START The data

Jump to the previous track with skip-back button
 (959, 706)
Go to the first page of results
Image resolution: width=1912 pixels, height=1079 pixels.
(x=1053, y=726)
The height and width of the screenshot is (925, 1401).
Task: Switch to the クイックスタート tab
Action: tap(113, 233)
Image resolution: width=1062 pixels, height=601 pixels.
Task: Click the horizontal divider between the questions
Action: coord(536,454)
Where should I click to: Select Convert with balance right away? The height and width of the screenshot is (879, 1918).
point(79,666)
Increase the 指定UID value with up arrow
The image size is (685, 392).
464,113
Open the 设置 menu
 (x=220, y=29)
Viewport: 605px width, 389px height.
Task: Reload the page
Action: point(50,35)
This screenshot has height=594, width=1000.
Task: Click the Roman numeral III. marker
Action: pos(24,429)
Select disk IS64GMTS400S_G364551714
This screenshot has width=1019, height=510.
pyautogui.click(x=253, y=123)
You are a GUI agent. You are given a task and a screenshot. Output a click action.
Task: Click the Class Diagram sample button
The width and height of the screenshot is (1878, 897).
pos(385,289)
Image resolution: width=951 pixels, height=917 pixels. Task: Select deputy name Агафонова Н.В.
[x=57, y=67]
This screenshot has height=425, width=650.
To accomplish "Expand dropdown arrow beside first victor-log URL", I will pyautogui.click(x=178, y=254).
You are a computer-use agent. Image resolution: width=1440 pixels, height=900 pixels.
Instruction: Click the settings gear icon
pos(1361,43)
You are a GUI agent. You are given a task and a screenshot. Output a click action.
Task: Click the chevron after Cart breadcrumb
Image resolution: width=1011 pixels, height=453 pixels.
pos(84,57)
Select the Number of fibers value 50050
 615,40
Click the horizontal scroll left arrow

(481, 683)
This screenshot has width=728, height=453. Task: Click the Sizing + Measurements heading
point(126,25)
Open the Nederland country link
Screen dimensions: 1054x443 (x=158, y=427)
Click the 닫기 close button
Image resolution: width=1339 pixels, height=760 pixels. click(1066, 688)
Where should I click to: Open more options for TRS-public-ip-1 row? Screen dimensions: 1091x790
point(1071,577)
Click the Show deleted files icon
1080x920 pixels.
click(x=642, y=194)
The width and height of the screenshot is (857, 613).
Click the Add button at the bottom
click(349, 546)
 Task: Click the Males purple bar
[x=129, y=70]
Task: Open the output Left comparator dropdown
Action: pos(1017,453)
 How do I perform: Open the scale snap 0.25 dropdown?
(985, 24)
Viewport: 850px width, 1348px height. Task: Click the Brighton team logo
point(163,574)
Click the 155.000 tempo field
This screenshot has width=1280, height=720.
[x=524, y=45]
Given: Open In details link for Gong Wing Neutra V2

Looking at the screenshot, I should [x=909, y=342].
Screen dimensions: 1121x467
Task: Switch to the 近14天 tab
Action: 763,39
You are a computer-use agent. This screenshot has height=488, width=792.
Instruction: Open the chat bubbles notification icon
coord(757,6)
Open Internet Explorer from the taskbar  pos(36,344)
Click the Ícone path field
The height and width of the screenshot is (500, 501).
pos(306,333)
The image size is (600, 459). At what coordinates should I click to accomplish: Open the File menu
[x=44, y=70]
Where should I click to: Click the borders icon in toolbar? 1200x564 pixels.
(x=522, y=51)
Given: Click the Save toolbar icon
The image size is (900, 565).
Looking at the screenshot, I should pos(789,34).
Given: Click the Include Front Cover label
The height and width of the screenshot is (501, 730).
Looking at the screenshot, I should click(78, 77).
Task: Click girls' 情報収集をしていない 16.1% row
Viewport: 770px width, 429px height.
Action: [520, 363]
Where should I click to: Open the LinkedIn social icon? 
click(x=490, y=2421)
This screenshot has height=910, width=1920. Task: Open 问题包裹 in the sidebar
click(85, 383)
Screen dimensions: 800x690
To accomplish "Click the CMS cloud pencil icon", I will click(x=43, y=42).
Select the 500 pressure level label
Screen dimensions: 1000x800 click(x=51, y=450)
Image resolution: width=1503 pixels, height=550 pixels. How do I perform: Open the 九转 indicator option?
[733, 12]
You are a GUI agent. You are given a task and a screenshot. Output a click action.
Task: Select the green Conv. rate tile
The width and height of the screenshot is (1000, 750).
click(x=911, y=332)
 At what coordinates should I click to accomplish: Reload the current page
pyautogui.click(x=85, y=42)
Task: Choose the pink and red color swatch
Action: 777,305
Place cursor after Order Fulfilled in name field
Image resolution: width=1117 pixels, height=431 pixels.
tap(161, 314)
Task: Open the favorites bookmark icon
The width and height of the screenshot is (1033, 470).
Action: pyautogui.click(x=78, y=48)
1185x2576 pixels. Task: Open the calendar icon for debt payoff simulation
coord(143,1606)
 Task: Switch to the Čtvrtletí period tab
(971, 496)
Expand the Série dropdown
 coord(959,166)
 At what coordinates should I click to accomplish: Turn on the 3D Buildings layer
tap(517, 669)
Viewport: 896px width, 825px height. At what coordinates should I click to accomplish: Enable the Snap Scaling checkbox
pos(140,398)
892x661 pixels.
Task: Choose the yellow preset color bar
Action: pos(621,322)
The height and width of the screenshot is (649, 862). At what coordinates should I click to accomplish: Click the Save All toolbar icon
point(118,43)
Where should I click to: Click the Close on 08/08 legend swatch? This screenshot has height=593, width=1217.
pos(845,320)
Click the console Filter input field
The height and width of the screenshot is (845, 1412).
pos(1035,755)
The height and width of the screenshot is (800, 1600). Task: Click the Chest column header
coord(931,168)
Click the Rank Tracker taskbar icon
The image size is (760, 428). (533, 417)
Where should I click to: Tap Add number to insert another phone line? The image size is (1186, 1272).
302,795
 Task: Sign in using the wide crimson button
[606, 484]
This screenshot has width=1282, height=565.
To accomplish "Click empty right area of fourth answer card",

END The data

About this task:
Go through the entries above and say how many lines include the word "after". Give the number only.

Solution to the problem:
2